** Selected text follows **

The Tippecanoe School Corporation (TSC) in Lafayette, Ind., also intends to keep its bell time changes in place. That district is short 15 drivers. To keep bus routes moving for students, the district opted for a four-tier system. It previously operated on a two-tier system, but that was no longer working because drivers were forced to run multiple double routes at several schools, and late buses were a consistent source of frustration for parents and schools. A transportation consulting firm came up with the four-tier plan, which is being put in place for this school year.
The bell time changes were not the district’s first choice. TSC tried aggressively recruiting drivers by increasing pay, offering benefits, and paid time off. Transportation Director Kirk Brooks explained that the district was unable to attract and retain enough qualified drivers to operate effectively on its previous schedule.
Where Are All the Drivers?
The pandemic led many older drivers into early retirement. But it isn’t the only reason the industry is suffering.
Palmer said it all drills down to the wide array of options available for drivers with specialty licenses like CDLs, including freight and increasingly lucrative alternatives like Amazon, Uber, and other companies. In Durham specifically, the area is home to several major universities that can act as competition in the job market – like Duke University and the University of North Carolina at Chapel Hill. Often, these options pay higher wages than school districts or bus contractors can.
But what they don’t have, Palmer explained, is the same sense of purpose.
“When you do this work, you’re the first person that child sees in a day. You are the front door to the school system. And we’re hearing from our drivers that that really matters to them,” Palmer said.
Brooks echoed this sentiment. He said he hopes drivers will see the value in working for TSC, leading them to continue their employment with the district.
Attracting the Right Drivers
In the increasingly competitive job market for CDL drivers, districts and contractors are not only using that sense of purpose the drivers feel as a way to attract new employees; they are also offering incentives they hope will make them stand out.

** End of Selected text **

## Task requirements
Carry on the passage about the school bus driver shortage, starting right after its final sentence.

** Given entries follows **

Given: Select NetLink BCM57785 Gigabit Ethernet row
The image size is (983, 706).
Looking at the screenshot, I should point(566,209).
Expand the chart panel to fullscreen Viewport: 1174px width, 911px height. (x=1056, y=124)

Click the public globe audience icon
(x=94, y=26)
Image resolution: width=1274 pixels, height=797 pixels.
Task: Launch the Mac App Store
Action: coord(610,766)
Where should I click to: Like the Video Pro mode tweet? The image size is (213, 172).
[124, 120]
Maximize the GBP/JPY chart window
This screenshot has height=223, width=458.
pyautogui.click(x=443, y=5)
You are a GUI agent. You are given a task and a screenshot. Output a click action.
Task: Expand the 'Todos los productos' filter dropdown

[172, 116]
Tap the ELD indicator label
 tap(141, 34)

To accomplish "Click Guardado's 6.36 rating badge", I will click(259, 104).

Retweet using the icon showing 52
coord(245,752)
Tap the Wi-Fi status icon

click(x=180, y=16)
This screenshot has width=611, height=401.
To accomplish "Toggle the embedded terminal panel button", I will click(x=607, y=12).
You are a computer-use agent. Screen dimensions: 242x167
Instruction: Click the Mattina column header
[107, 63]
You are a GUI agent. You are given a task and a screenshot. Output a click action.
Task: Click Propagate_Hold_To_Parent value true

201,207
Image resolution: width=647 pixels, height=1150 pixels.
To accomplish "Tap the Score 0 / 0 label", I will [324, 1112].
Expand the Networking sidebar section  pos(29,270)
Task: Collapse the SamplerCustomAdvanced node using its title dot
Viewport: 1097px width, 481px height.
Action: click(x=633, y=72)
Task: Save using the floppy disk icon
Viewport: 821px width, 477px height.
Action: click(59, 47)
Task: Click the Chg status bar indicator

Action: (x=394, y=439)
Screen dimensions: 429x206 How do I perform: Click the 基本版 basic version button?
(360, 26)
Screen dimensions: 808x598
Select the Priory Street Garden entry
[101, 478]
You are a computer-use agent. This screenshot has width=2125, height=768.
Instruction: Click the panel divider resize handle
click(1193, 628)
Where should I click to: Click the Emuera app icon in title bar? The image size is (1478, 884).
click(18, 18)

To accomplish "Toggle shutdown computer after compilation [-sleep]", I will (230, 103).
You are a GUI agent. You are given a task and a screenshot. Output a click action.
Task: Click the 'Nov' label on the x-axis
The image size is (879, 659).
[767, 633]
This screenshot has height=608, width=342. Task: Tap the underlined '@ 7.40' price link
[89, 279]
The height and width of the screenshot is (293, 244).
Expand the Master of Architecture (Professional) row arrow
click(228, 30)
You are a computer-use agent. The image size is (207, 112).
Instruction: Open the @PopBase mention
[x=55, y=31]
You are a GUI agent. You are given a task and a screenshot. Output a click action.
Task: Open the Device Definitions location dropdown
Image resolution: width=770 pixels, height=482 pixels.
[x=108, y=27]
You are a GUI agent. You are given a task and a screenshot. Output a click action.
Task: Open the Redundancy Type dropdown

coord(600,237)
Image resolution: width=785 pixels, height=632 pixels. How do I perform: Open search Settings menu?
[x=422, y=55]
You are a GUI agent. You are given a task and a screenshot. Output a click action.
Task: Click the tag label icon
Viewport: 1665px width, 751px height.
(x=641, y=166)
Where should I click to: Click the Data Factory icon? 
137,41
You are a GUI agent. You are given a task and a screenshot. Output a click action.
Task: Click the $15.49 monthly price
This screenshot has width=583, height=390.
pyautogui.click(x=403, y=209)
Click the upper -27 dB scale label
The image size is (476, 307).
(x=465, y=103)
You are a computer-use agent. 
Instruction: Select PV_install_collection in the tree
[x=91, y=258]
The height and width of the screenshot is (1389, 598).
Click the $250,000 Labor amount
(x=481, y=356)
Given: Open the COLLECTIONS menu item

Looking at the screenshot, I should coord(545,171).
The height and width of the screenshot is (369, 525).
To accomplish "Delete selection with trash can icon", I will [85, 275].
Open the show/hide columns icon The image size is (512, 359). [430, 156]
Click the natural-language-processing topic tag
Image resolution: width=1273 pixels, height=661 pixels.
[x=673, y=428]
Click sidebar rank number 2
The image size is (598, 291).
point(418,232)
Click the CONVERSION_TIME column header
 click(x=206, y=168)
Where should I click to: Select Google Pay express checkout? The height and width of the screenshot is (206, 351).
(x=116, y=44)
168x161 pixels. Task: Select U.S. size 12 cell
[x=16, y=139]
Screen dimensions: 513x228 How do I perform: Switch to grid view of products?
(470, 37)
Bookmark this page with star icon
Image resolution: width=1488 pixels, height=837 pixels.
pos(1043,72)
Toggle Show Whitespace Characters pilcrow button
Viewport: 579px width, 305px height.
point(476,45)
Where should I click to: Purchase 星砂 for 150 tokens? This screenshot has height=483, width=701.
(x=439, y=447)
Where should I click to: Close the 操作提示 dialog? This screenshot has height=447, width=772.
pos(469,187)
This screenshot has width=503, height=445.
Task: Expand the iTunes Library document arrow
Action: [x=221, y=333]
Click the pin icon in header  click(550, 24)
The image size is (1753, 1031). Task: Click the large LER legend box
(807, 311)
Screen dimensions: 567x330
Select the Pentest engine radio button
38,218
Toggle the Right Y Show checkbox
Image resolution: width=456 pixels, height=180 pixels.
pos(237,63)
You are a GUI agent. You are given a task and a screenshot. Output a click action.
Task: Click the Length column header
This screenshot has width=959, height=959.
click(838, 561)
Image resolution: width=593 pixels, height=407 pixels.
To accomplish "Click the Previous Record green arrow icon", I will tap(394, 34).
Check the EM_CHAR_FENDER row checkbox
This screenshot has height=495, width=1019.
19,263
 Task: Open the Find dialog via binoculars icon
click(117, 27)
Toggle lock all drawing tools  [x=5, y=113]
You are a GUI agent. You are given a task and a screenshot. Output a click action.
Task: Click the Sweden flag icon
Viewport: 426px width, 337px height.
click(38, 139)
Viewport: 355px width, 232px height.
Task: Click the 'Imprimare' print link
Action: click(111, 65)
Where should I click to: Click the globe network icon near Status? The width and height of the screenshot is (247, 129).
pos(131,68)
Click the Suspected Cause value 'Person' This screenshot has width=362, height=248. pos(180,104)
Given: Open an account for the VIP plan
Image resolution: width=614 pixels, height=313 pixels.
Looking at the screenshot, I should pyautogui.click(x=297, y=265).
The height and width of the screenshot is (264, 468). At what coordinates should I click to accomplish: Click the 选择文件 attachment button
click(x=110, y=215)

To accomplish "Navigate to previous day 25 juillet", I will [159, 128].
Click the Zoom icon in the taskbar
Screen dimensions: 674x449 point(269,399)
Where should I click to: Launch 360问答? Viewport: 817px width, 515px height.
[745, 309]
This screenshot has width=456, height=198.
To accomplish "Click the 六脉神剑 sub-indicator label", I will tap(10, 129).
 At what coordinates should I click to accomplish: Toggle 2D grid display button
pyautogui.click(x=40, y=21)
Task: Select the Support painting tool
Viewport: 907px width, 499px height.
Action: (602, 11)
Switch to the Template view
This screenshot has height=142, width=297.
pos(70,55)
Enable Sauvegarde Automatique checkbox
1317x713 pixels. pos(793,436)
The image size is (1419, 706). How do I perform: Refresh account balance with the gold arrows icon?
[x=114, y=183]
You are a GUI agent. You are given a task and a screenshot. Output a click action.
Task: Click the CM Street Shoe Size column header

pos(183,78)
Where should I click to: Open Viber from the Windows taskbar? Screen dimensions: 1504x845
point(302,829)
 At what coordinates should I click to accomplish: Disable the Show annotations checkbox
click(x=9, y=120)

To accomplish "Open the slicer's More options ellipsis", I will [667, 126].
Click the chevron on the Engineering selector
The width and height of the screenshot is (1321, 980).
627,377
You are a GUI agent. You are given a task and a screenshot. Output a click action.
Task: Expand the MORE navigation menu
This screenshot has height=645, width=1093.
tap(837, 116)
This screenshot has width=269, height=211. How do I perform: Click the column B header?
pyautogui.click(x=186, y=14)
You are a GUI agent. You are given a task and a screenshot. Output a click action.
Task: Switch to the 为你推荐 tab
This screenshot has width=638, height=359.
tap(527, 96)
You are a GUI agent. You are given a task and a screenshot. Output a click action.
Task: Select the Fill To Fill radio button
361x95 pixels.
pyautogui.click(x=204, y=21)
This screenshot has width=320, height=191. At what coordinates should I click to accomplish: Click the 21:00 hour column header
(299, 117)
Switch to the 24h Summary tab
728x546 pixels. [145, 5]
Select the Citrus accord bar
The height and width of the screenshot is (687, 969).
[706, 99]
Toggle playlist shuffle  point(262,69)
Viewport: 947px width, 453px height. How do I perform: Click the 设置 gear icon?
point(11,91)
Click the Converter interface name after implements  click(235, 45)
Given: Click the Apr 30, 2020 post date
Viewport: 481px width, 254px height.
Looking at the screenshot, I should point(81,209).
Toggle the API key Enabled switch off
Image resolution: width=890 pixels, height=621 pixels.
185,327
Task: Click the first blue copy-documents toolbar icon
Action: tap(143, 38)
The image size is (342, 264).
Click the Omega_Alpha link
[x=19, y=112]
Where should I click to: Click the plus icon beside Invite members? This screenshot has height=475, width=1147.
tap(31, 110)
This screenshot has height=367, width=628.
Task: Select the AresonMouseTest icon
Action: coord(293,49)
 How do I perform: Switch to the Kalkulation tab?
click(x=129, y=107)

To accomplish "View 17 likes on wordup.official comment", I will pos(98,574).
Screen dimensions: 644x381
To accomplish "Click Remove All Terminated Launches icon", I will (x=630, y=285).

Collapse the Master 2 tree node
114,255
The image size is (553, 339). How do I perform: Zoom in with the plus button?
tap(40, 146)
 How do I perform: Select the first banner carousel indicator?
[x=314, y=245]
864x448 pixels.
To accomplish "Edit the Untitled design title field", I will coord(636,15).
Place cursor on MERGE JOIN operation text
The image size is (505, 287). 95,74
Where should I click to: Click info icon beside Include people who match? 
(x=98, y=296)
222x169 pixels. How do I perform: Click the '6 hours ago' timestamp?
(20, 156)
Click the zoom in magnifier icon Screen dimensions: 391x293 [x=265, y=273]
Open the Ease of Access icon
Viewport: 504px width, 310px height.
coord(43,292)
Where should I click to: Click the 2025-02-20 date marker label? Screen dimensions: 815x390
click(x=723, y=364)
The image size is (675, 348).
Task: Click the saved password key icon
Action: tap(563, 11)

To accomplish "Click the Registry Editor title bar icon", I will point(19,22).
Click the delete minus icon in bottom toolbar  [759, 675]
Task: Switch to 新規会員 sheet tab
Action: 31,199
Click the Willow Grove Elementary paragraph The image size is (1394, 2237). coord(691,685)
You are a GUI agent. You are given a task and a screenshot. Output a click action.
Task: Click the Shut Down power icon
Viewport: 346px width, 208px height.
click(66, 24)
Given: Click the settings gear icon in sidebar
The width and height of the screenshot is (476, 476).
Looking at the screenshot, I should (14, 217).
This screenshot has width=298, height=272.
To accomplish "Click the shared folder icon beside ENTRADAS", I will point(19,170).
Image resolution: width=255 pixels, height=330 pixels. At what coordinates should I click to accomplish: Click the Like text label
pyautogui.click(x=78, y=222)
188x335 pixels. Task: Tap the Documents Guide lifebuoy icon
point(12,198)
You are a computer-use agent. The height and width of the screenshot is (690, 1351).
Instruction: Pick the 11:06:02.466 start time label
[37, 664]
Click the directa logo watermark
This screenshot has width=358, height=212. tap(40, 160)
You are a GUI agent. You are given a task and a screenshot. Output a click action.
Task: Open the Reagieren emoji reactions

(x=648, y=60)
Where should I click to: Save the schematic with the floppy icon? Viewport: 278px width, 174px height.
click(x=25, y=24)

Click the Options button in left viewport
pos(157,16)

** End of Given entries **

## Exercise response
TSC made several changes, including increasing its starting pay by over a dollar per hour. The district also restructured its driver pay scale to offer a pay increase for every year of service up to 10 years. TSC also offers a matching 403B contribution up to 3% for employees who drive 35 hours or more per week.
Palmer says DPS offers the highest pay for school bus drivers in North Carolina. The district is also working to make changes to ease drivers’ shifts. The transportation department is in the process of onboarding a school bus technology platform that could reduce some of the stress drivers experience and improve the safety of driving school buses.
The district also has a recruitment and retention program and works alongside drivers who are interested in receiving additional professional development training, as well as drivers who want to move up to management positions.
Advice for Other Districts
Palmer says it’s crucial to build consensus around the need for solving the problems your district is facing. A good way to do that, he explains, is to lead with data. When his department was proposing bell changes to the board of education, they prepared a presentation providing data that backed up their claims about the positive impacts of the bell time changes.
“We were able to work with our academic services department to say, ‘there’s all these surface level benefits, and we’re dealing with a bus driver shortage. But it’s best for the kids.’ When you do that, there’s really not any rock you can hide behind when you say no [to that],” Palmer said.